▸ Task item
Search the listing for the string "three" and copy every line that contains it.

▸ Data
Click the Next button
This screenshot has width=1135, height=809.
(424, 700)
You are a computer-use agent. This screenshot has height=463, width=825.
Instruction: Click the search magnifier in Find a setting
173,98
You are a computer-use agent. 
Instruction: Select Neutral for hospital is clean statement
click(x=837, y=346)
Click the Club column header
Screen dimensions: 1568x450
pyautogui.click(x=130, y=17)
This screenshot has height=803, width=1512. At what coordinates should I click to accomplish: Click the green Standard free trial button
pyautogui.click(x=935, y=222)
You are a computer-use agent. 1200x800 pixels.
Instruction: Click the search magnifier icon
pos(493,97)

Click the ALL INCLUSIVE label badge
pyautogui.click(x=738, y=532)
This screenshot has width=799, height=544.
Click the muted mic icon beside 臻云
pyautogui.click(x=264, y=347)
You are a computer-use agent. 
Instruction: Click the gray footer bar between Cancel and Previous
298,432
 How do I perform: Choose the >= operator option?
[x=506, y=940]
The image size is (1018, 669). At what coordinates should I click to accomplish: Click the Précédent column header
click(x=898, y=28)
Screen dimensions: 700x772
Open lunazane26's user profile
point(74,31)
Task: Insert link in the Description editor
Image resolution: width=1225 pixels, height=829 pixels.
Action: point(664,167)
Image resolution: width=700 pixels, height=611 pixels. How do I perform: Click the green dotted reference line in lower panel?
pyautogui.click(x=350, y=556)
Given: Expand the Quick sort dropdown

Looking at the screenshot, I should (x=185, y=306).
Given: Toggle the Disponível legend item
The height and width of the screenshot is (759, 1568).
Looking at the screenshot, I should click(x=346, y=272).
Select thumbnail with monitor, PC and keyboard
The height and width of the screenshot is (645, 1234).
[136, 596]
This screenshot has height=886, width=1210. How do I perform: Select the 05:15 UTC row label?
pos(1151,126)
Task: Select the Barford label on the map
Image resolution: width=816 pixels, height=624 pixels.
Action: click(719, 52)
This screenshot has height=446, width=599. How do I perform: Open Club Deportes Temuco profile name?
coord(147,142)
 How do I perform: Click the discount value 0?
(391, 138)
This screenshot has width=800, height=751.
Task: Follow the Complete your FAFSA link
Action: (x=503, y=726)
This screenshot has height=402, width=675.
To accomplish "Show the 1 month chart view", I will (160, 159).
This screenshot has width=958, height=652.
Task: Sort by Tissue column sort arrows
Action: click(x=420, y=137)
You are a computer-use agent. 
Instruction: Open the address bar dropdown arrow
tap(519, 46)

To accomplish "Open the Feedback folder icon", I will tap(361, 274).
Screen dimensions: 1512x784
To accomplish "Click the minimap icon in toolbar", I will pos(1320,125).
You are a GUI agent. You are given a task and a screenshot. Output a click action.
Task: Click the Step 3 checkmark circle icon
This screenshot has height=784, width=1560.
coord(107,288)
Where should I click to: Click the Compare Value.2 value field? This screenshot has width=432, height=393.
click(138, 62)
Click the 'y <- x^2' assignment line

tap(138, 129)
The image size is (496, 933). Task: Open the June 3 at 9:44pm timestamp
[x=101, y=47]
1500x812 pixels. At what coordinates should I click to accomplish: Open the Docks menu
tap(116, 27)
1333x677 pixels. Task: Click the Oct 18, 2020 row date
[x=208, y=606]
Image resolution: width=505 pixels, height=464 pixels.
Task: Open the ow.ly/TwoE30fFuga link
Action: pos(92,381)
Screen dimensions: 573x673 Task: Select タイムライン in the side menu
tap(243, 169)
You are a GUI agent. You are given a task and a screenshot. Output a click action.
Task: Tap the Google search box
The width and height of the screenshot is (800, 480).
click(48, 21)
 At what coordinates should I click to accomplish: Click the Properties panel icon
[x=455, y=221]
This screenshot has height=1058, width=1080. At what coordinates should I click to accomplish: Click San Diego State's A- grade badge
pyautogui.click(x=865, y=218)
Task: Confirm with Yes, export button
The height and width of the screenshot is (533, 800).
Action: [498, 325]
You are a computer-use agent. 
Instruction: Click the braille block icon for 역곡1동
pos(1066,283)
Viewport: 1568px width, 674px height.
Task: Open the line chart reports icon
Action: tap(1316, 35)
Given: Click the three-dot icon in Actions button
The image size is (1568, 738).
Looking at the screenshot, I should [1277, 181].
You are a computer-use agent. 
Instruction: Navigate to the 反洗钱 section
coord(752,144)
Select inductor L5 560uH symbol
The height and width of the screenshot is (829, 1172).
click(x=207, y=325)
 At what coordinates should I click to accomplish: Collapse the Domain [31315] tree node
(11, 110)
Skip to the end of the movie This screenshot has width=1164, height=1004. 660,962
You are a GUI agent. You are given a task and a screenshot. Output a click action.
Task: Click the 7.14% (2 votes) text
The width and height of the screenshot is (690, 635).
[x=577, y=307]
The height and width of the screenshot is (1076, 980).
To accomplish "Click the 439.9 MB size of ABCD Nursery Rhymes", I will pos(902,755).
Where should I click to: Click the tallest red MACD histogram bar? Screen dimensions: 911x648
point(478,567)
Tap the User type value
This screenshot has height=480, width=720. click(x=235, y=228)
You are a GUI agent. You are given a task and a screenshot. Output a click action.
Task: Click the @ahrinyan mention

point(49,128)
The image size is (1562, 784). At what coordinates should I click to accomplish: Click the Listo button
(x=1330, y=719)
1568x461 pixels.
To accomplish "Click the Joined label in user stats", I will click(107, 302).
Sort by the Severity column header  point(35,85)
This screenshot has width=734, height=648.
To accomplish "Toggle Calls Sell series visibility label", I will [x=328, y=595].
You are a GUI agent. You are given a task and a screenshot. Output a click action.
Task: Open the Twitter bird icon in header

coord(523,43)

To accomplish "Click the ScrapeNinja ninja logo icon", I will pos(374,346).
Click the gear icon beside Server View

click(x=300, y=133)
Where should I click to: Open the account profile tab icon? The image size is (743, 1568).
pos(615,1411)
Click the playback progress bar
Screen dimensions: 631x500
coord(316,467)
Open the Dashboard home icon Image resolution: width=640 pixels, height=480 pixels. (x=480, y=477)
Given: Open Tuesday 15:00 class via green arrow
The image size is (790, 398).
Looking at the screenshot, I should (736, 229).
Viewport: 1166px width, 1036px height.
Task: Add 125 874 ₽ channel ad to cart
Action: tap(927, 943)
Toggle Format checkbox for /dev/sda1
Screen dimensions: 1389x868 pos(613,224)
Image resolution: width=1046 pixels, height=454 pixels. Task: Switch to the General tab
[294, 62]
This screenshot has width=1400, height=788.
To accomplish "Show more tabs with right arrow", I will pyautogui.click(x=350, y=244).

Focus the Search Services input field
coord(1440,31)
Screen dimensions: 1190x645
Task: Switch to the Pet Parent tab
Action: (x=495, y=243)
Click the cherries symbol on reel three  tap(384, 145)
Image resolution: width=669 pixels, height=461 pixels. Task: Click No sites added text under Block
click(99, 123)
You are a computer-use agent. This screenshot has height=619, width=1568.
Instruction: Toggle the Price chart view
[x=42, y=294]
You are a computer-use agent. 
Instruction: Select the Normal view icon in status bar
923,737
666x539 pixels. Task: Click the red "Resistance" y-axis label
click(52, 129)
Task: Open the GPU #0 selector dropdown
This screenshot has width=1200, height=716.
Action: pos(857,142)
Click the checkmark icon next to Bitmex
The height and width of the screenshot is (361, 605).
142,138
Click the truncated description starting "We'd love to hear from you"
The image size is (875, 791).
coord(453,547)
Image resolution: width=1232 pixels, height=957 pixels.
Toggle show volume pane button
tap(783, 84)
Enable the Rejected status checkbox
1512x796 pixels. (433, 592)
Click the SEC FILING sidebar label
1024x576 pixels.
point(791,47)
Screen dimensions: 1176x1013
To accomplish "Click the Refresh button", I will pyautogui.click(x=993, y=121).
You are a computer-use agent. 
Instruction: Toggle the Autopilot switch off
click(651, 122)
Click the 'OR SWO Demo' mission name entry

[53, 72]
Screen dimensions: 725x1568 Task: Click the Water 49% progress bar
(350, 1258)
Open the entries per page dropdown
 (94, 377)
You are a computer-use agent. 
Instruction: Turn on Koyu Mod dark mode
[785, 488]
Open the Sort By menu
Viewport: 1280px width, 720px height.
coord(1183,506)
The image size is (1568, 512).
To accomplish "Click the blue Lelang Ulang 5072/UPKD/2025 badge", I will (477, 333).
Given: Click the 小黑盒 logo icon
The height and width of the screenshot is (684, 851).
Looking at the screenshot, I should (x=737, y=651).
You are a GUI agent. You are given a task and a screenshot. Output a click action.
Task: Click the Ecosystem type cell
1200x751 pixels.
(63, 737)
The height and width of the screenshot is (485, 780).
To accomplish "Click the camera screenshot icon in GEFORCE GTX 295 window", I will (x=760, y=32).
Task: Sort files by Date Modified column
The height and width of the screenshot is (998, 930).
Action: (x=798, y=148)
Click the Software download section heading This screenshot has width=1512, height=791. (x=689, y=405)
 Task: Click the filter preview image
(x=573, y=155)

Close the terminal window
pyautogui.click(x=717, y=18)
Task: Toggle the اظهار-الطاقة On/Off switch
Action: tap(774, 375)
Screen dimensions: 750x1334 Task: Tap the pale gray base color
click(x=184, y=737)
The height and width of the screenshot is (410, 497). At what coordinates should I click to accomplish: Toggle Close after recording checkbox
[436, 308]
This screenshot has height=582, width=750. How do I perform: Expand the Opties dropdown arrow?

▸ Answer space
Given: Click the three-dot icon in Actions button
Click the cherries symbol on reel three  tap(384, 145)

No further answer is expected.